start TEXT PASSAGE

Be a Global Player not a Sideline Spectator
Sports can help you build cultural fluency with valuable business applications.


The other day I started writing a list of things that I wanted to thank my parents for. It’s now my seventh year living abroad (and away from them), so over the years I have realized specific elements about my upbringing that I used to take for granted, but now actually feel enormously grateful for.
One of them is cultural open-mindedness, or cultural fluency. What is cultural fluency? Well, since I couldn’t find any proper definition for this, I came up with my own.

One of the highest expressions of cultural fluency can be found in sports. Think of sports as a language that is capable of overcoming all these dichotomies that I mentioned. A Nigerian boy and a Japanese girl could become best friends and empathize with each other if you gave them a football and let them play. When I think of people being very culturally fluent, I think of the purity of empathy that sports has to offer.
And that’s the level that I strive for with my pursuit of cultural fluency.
I built most of my own cultural fluency in a number of ways: first, by traveling to foreign places since a young age. Second, by not shying away from doing solo trips to unknown cultures in which I had to “survive” on my own. And third, by proactively seeking cultural exchange on the ground so I would not just be a bystander but an active participant. All of the above has helped me develop cultural fluency. And while I acknowledge that the first point was a privilege out of my control, the second and third points are much more in our control.

end TEXT PASSAGE

→ **PROBLEMS**:
(1) Summarize the essay on cultural fluency in two sentences.
(2) Print the stretch of the essay on cultural fluency from "And that’s the" through "in our control.".
(3) Carry on the essay on cultural fluency from the point where it ends.
The rows that follow are separate material and have no connection to the essay on cultural fluency.

start DATASET ROWS

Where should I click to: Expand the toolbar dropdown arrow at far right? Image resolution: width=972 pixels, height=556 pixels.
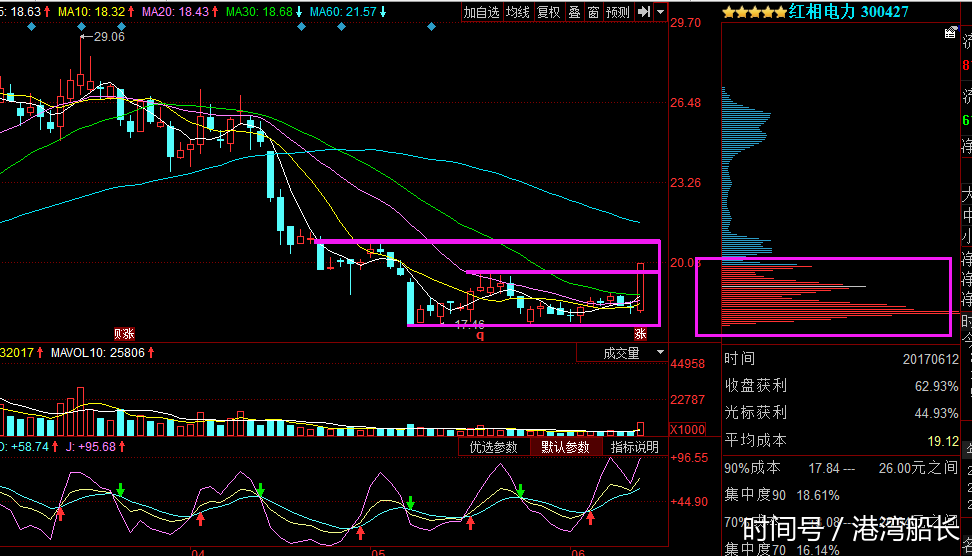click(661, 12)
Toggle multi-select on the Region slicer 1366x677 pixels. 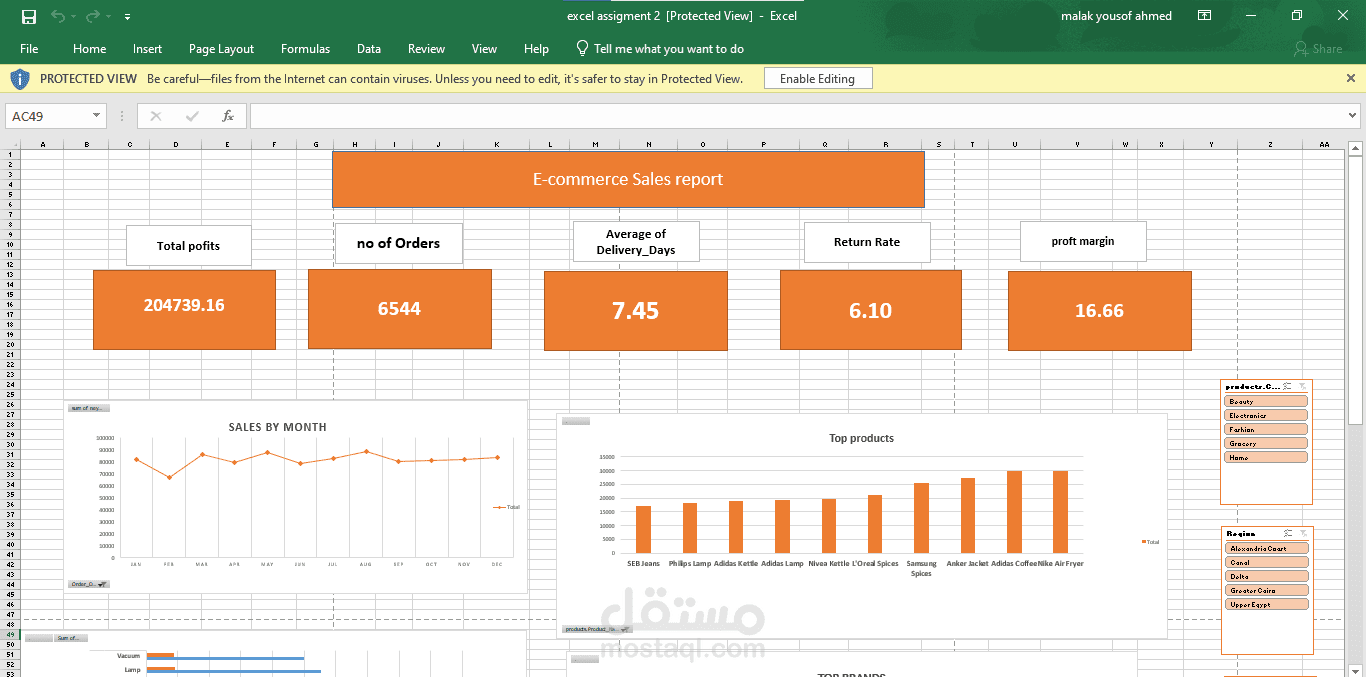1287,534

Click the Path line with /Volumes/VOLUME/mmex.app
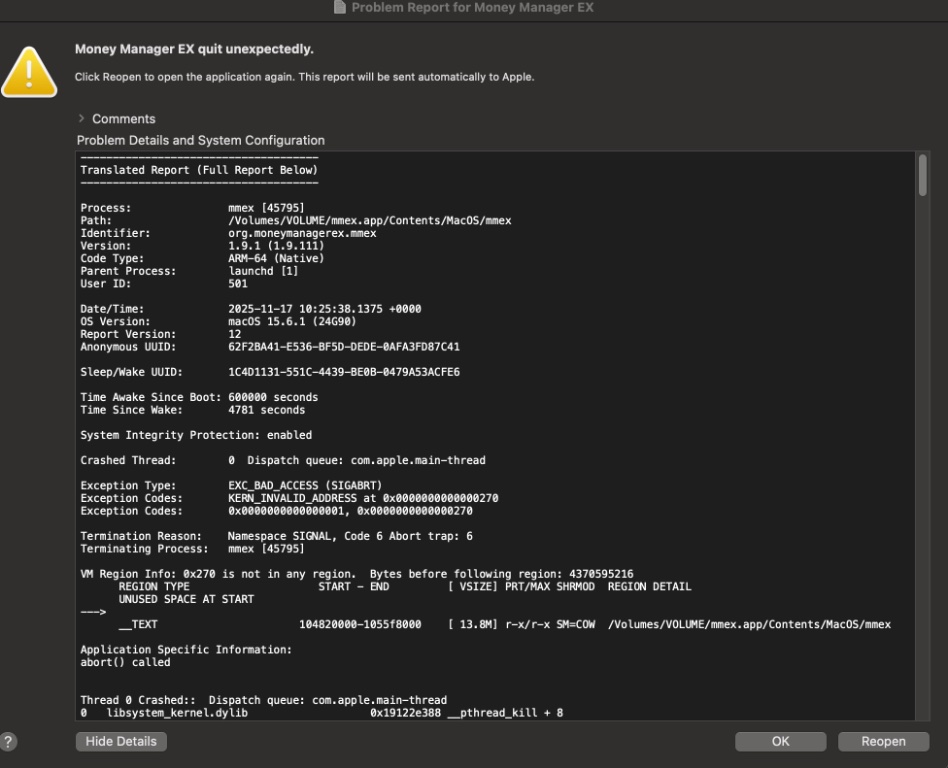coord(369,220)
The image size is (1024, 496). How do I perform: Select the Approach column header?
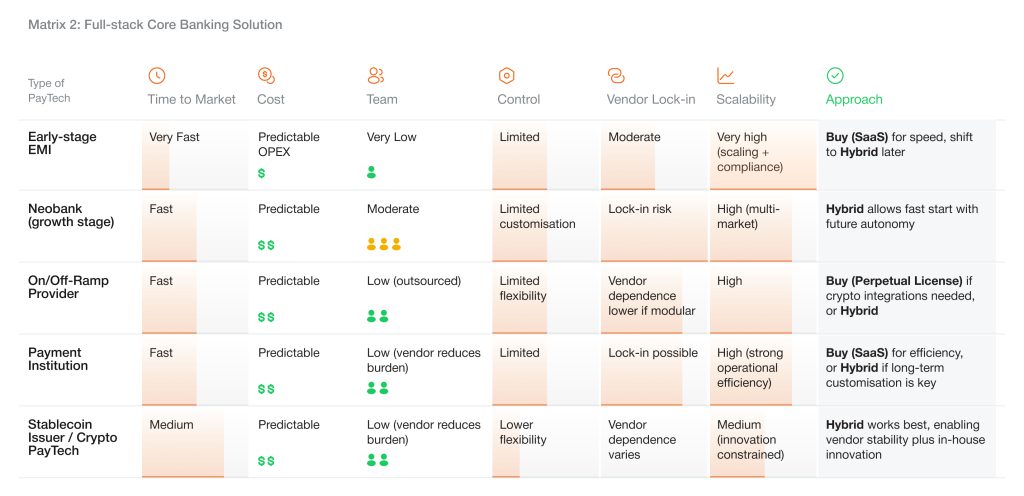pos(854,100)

end DATASET ROWS
start DATASET ROWS

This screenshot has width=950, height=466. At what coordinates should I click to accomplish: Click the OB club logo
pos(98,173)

end DATASET ROWS

→ **WRITTEN ANSWERS**:
(1) After seven years living abroad, the writer feels grateful to their parents for cultural fluency and sees sports as one of its highest expressions, a language through which people from very different places can empathize with each other. The writer built this fluency by traveling from a young age, taking solo trips to unknown cultures, and actively seeking cultural exchange, and notes that the last two are much more within our control than the first.

(2)
And that’s the level that I strive for with my pursuit of cultural fluency.
I built most of my own cultural fluency in a number of ways: first, by traveling to foreign places since a young age. Second, by not shying away from doing solo trips to unknown cultures in which I had to “survive” on my own. And third, by proactively seeking cultural exchange on the ground so I would not just be a bystander but an active participant. All of the above has helped me develop cultural fluency. And while I acknowledge that the first point was a privilege out of my control, the second and third points are much more in our control.

(3)
Traveling is the most enriching experience one can have. And with each trip, with each experience, with each interaction that we have with people from other cultures, the better we are able to calibrate our cultural understanding. It adds richness and pleasant complexity to the way we experience life and offers clues about our place in the world. Like a big puzzle in which each experience is a piece that will eventually result in a comprehensive worldview.
The fact that I have worked throughout Latin America for more than four years – an experience through which I have built plenty of cultural fluency in the region’s business environment – allows me to not only know how authentic a promise of a business partner is, but also to increase that authenticity because I know how to best connect with them. I remember my very first business meeting in Brazil, walking away thinking I had closed that sales deal. Boy was I wrong. It wasn’t until my fifth trip to Brazil that I finally developed sufficient cultural fluency through which I would leave meetings knowing exactly what I could expect from those business partners.

One might wonder at this point what role linguistic fluency plays in this. Frankly speaking, it plays a big role. Linguistic fluency is probably what helps you get closest to building profound cultural fluency – just think of how much more impact Pep Guardiola had as the trainer of Bayern Munich because he learned German first.
Removing yourself from your familiar surroundings and throwing yourself into an environment that is fundamentally chaotic in comparison with what you already know is basically the fastest way to build cultural fluency. And once you have done that, you will be able to behave as a player and traveler, not as a spectator and a tourist.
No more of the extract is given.